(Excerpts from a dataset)
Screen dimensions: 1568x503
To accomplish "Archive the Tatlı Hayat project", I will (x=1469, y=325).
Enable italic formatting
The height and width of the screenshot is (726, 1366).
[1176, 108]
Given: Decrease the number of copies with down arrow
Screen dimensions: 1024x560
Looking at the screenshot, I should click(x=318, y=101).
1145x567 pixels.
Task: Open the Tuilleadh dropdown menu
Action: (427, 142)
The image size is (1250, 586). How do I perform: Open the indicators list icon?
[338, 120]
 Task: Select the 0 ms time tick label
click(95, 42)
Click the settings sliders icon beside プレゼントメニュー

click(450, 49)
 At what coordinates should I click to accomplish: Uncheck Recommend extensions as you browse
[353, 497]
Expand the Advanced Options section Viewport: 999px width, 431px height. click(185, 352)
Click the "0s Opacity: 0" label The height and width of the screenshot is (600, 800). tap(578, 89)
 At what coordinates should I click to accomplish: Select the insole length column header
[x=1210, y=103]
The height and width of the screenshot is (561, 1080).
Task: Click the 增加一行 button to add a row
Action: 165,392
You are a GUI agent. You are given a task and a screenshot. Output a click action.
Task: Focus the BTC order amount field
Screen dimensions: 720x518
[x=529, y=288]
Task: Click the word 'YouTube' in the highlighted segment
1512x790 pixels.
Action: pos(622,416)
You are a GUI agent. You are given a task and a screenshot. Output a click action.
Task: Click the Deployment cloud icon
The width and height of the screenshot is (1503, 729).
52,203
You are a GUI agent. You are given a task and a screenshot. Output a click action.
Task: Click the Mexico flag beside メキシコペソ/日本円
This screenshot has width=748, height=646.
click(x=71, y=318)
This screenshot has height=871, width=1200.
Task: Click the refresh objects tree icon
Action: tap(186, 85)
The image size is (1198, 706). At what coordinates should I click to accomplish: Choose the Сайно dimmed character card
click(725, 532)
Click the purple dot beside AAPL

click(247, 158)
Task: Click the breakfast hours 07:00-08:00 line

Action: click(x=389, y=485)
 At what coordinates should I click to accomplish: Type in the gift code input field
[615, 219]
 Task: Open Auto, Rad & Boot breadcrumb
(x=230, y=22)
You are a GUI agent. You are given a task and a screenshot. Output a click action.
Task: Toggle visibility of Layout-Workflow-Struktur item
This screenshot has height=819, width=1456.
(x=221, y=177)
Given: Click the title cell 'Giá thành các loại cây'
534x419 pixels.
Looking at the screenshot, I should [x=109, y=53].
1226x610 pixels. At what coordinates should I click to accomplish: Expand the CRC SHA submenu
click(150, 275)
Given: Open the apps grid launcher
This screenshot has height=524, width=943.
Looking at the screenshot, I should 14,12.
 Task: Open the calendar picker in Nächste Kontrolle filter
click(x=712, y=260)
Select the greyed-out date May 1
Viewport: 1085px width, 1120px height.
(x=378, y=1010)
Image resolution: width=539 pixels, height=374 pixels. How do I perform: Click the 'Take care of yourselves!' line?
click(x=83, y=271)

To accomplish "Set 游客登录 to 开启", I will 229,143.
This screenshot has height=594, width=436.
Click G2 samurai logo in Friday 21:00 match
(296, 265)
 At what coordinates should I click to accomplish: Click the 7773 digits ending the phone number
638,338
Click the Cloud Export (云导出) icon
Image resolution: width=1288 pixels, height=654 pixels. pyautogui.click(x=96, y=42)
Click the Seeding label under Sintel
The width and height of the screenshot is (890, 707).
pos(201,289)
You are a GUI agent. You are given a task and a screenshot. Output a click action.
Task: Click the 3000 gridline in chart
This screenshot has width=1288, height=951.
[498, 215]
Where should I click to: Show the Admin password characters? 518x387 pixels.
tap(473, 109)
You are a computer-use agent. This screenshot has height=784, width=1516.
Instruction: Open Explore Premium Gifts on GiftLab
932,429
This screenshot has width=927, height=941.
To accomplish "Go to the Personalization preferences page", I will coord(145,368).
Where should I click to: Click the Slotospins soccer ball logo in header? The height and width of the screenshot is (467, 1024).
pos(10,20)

__PROBLEM__
Nothing but the lines from the one with "Task: Click the 3000 gridline in chart" through the last line of the data should appear; print them exactly.

__RESPONSE BELOW__
Task: Click the 3000 gridline in chart
This screenshot has width=1288, height=951.
[498, 215]
Where should I click to: Show the Admin password characters? 518x387 pixels.
tap(473, 109)
You are a computer-use agent. This screenshot has height=784, width=1516.
Instruction: Open Explore Premium Gifts on GiftLab
932,429
This screenshot has width=927, height=941.
To accomplish "Go to the Personalization preferences page", I will coord(145,368).
Where should I click to: Click the Slotospins soccer ball logo in header? The height and width of the screenshot is (467, 1024).
pos(10,20)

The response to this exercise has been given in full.